Après avoir connu un des conflits les plus meurtriers de l’après-guerre froide, la RDC se trouve aux prises avec un lourd héritage : la violation systématique et généralisée des droits de la personne par des acteurs relevant ou non de l’État, dans le cadre d’un enchaînement de guerres ininterrompu depuis 1996. Les violences sexuelles, on le sait, y sont monnaie courante, et lui valent le douteux honneur d’être sacrée « capitale mondiale du viol ».
Alimentés par tout un ensemble de facteurs locaux, tels que la propriété de la terre et les tensions ethniques, la compétition pour participer au pouvoir local et national, et la dynamique de la sécurité régionale, les conflits congolais se sont avérés particulièrement inextricables. Cette instabilité persistante, qui a suscité un besoin urgent de mesures de justice transitionnelle, pour mettre fin à l’impunité et favoriser la réconciliation, fait en même temps obstacle à l’objectif recherché.
Adapter la Justice à la Paix
Un problème crucial posé à la justice transitionnelle en RDC est le fait qu’elle a été mise en œuvre dans le contexte d’une violence constante. De ce fait, les efforts déployés pour faire rendre des comptes aux auteurs et réparer les violations des droits de l’homme se sont souvent trouvés en porte-à-faux avec les efforts de construction de la paix privilégiant le partage du pouvoir et le compromis entre des acteurs toujours en armes.

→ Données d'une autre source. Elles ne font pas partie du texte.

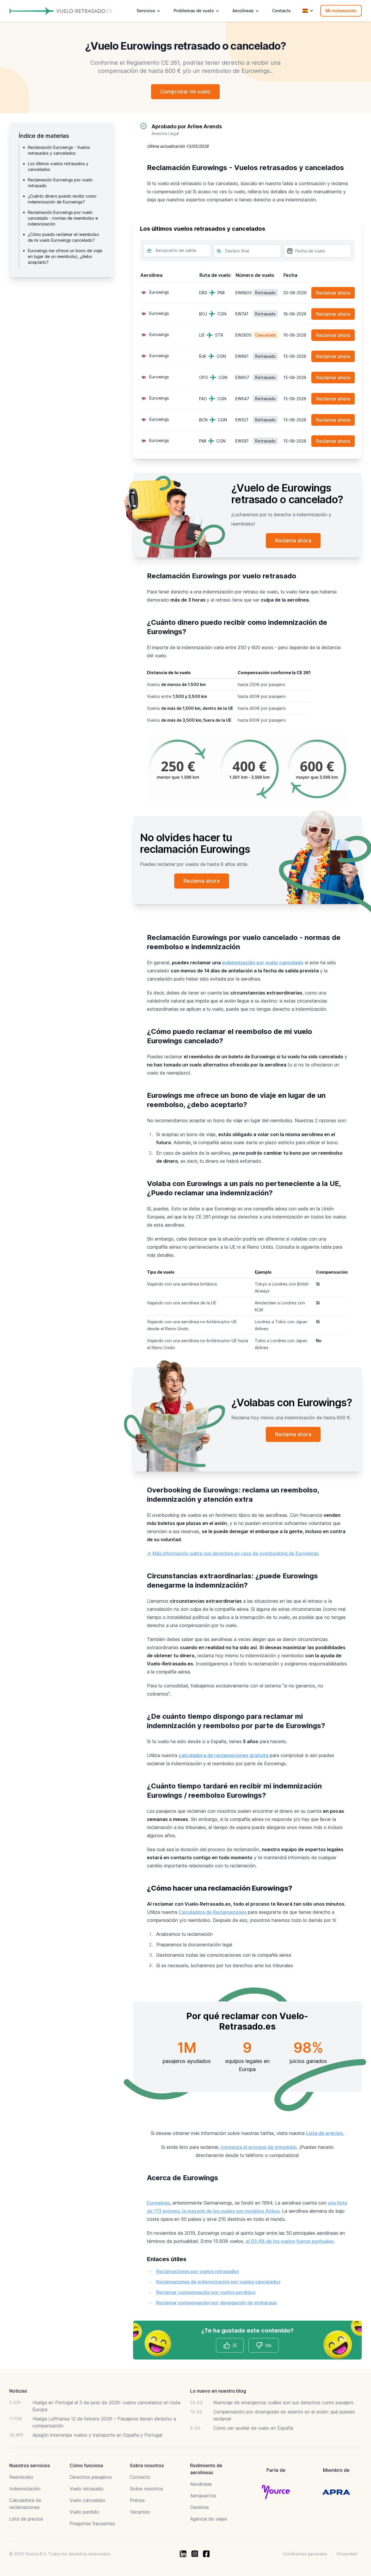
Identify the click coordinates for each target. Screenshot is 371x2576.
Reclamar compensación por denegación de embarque (216, 2303)
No (268, 2345)
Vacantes (140, 2512)
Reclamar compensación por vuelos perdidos (205, 2292)
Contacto (281, 10)
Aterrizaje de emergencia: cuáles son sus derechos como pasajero (283, 2402)
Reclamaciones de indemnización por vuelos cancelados (218, 2282)
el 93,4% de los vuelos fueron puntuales (289, 2241)
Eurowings (158, 2203)
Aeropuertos (203, 2496)
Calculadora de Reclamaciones (212, 1912)
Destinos (199, 2507)
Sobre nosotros (146, 2489)
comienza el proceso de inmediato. (259, 2147)
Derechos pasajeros (91, 2477)
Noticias (18, 2391)
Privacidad (347, 2553)
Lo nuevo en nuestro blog (218, 2391)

En 2002, l’accord de paix global prévoyait la mise en place d’un gouvernement d’union nationale, avec l’intégration des troupes rebelles dans les forces de sécurité. Des plans d’intégration de soldats rebelles ont constitué, de même, la pierre angulaire d’accords de paix ultérieurs avec des groupes rebelles opérant depuis l’Ituri et le Kivu.

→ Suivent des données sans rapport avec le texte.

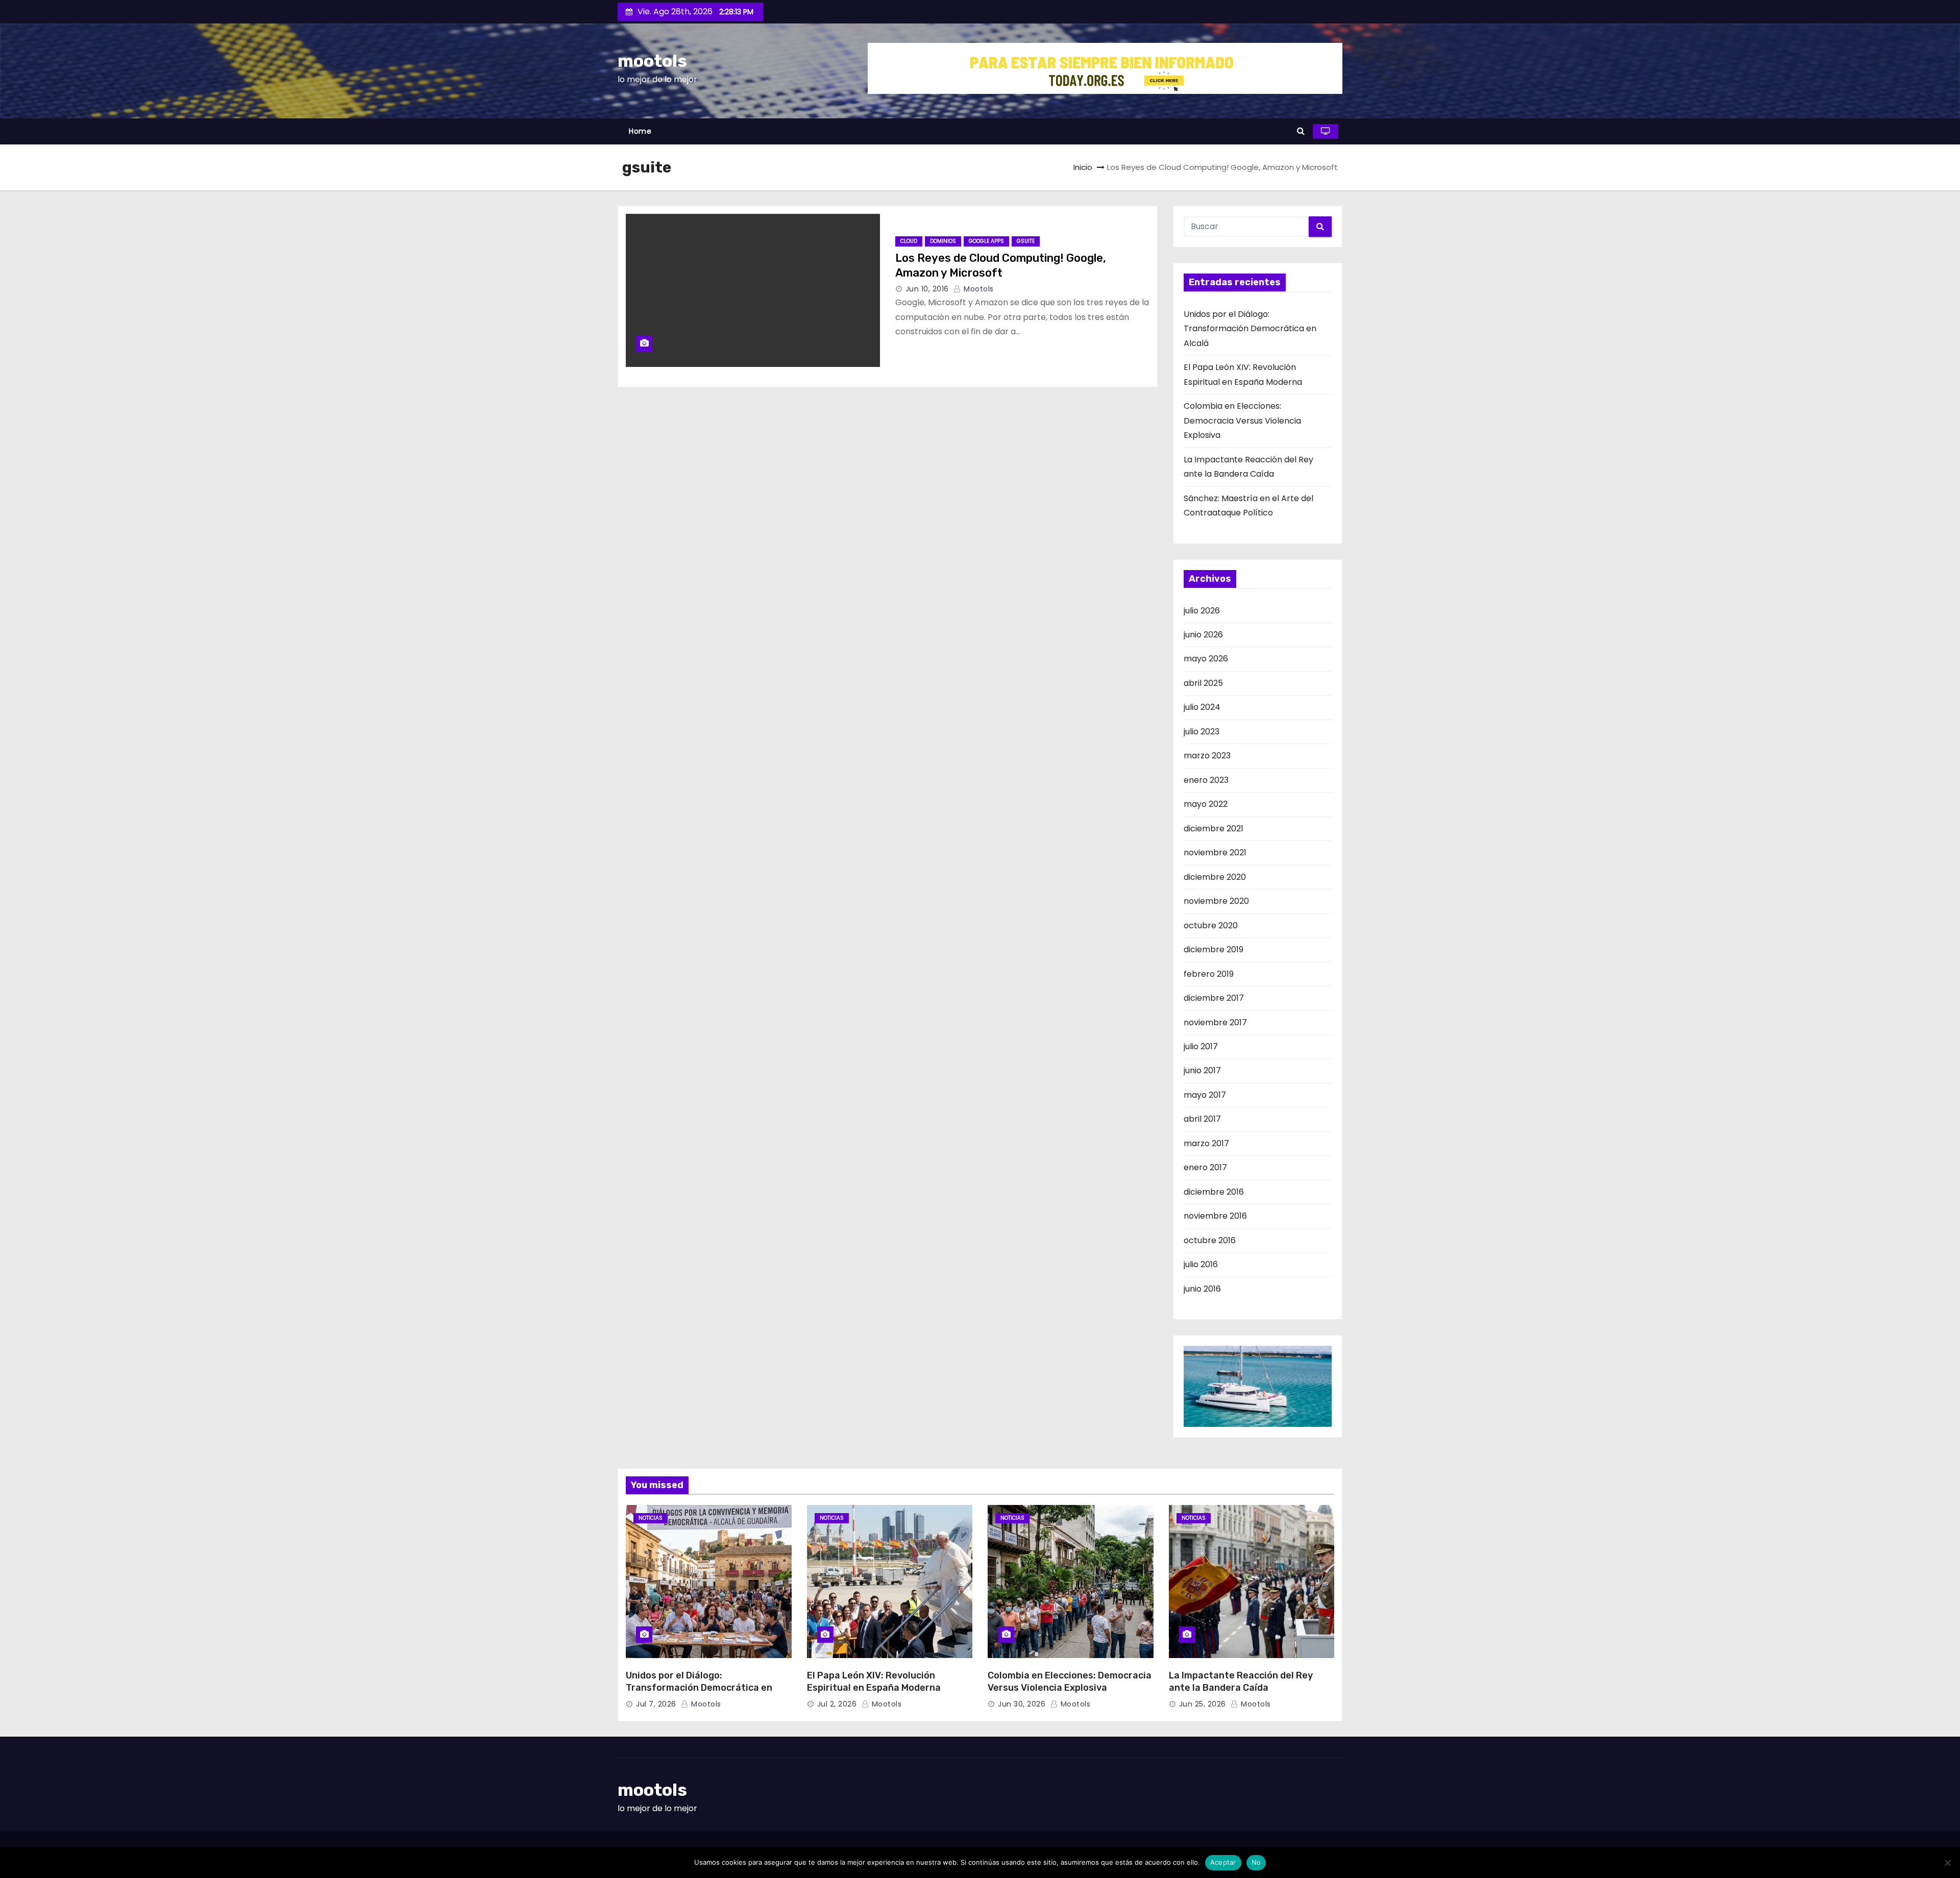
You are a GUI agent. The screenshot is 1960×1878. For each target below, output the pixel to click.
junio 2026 (1203, 634)
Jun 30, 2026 (1021, 1704)
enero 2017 (1205, 1167)
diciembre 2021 (1213, 828)
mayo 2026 (1206, 658)
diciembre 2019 (1213, 949)
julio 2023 (1201, 731)
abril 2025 (1203, 683)
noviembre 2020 (1216, 901)
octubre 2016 (1210, 1240)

En soutien à ces processus d’intégration, différentes lois d’amnistie ont été adoptées qui n’ont fait que contribuer à enraciner le sentiment d’impunité. Bien que les crimes de guerre, les crimes contre l’humanité et le génocide soient expressément exclus de ces amnisties, ces dernières ont toutefois créé une situation d’impunité de fait à l’égard de la grande majorité des auteurs de violations de droits de l’homme . Ceci s’explique par le fait que les processus d’amnistie n’ont pas été soumis à une supervision institutionnelle, d’où une mise en œuvre aléatoire, et que l’octroi de l’amnistie n’a été soumis à aucune condition particulière, au delà du dépôt des armes. En conséquence, de nombreux auteurs de violations de droits de l’homme ont pu obtenir des postes dans le gouvernement et dans l’armée, étant tacitement entendu que leur réintégration garantirait la pérennité du processus de paix. En fait, rien n’est moins sûr, dans la mesure où ces amnisties à répétition ont parfois indirectement encouragé les forces rebelles à se distancer d’accords de paix et des processus d’intégration.

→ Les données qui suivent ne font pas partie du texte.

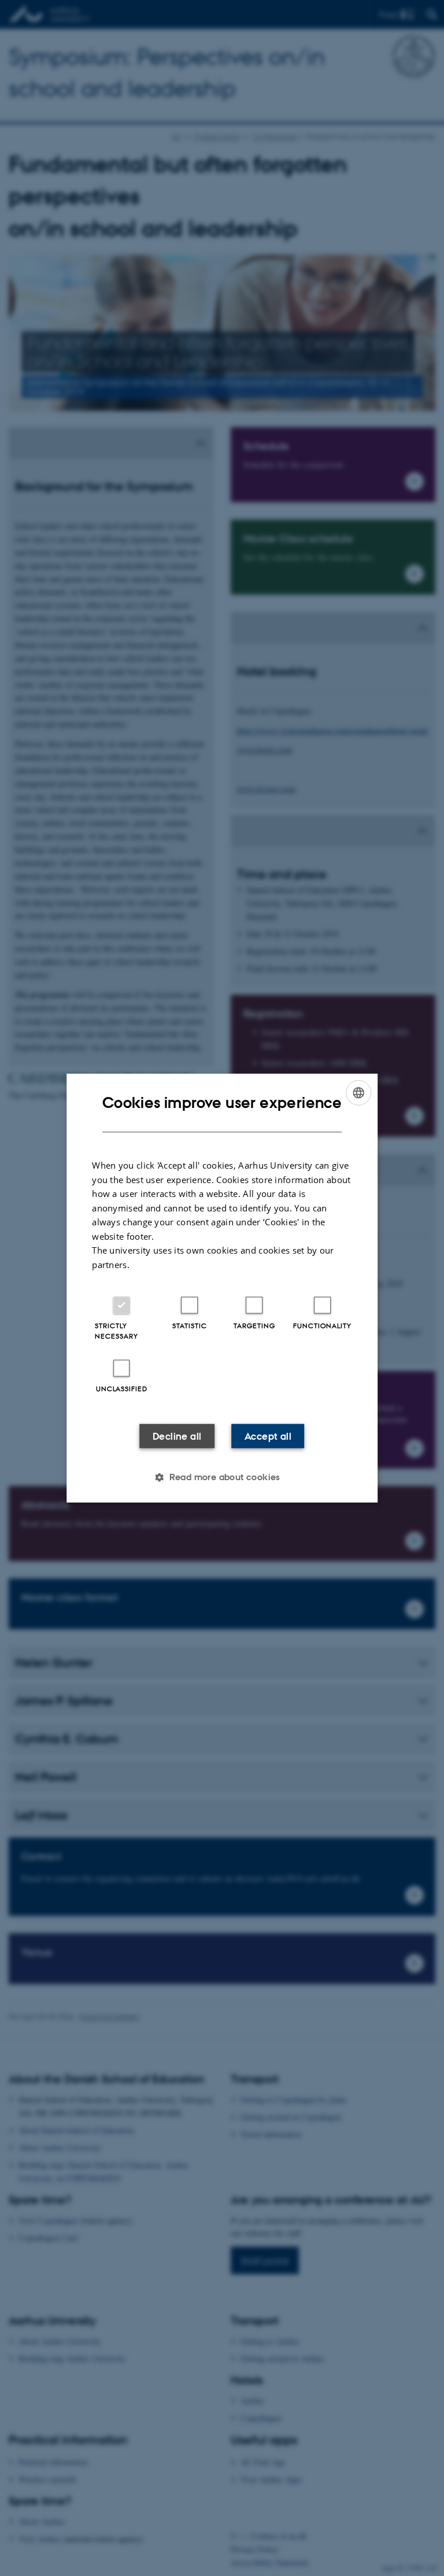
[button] (222, 1477)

Par ailleurs, les mesures de réconciliation proposées dans les accords de paix sont trop souvent restées lettres mortes. À l’initiative d’acteurs de la société civile, une Commission vérité et réconciliation a été créée dans le cadre de l’accord de paix de 2002 pour enquêter sur les violations des droits de l’homme commises depuis l’accession à l’indépendance en 1960. Cependant, contrainte de fonctionner dans une période de transition politique et composée de représentants des diverses parties belligérantes, la Commission ne jouissait pas de l’autonomie nécessaire pour lancer des enquêtes et pâtissait de dissensions internes. De plus, la persistance de l’insécurité dans les provinces de l’est et l’insuffisance du soutien des donateurs extérieurs sont venues aggraver l’impuissance de la Commission. En fin de compte, la Commission n’a produit aucun résultat, et les tentatives déployées pour en créer une autre se sont heurtées à une résistance politique motivée par le souci de ne pas compromettre la stabilité et de ne pas menacer des hommes de pouvoir.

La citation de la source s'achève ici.